┌─ Data extracts
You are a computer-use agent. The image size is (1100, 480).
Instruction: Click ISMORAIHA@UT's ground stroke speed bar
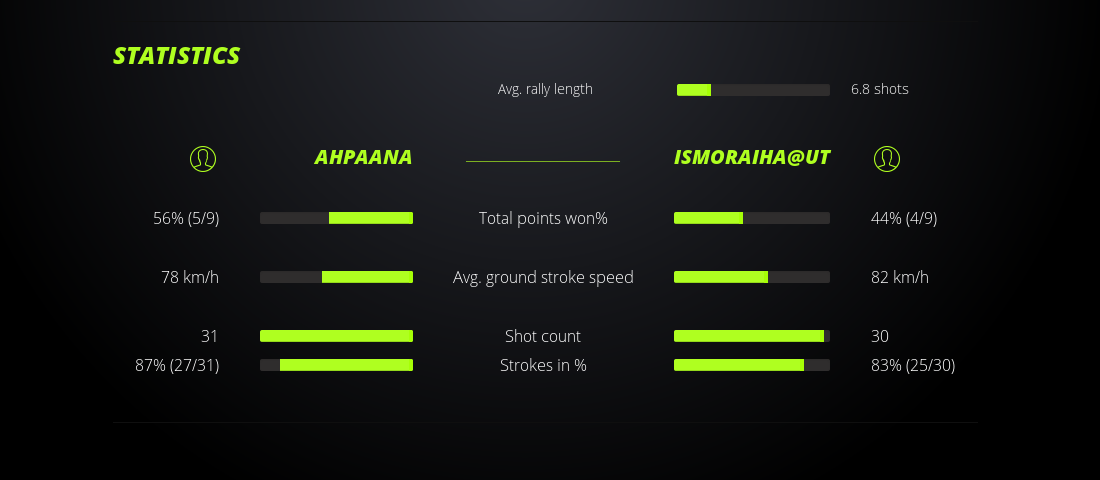click(752, 277)
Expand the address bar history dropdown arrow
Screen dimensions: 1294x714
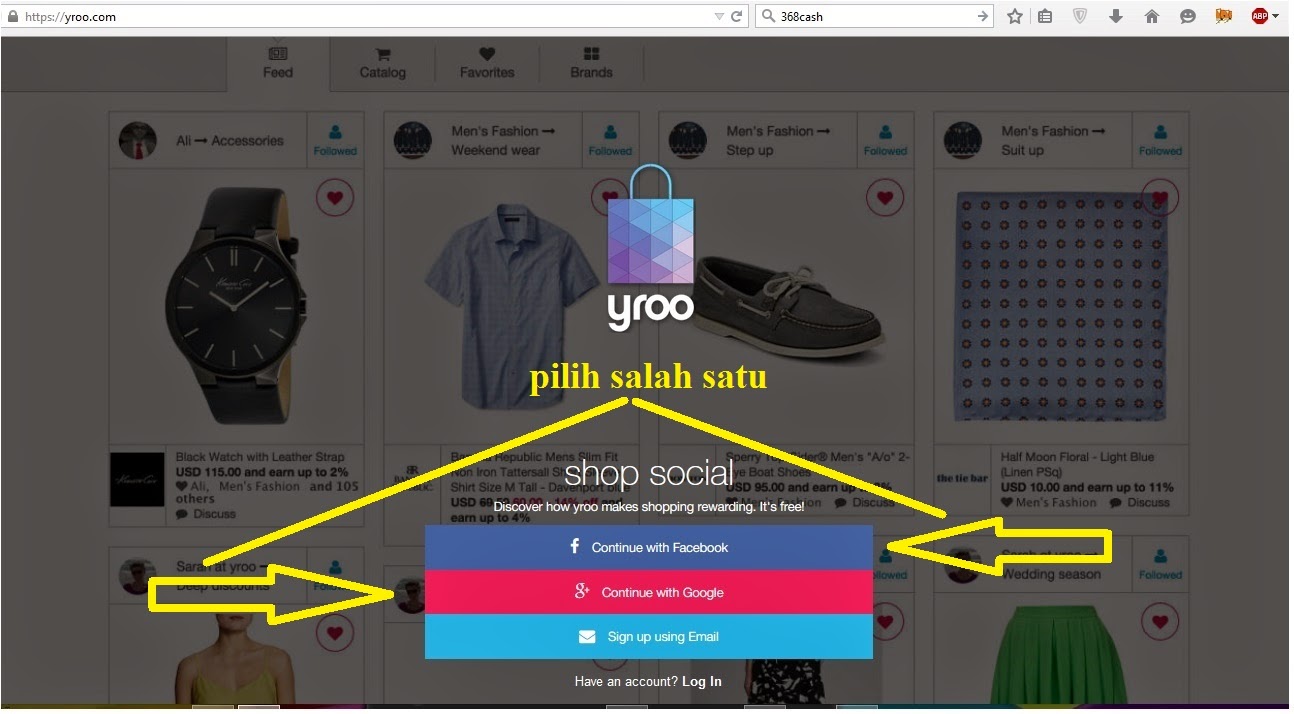[719, 16]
└─
▶ _What needs to be done_
Pictures are to be left out; the answer must otherwise be exactly the lines from the one with "Instruction: Click ISMORAIHA@UT's" through the final line of the entries above, both included.

▶ _Answer to this problem_
Instruction: Click ISMORAIHA@UT's ground stroke speed bar
click(752, 277)
Expand the address bar history dropdown arrow
Screen dimensions: 1294x714
[719, 16]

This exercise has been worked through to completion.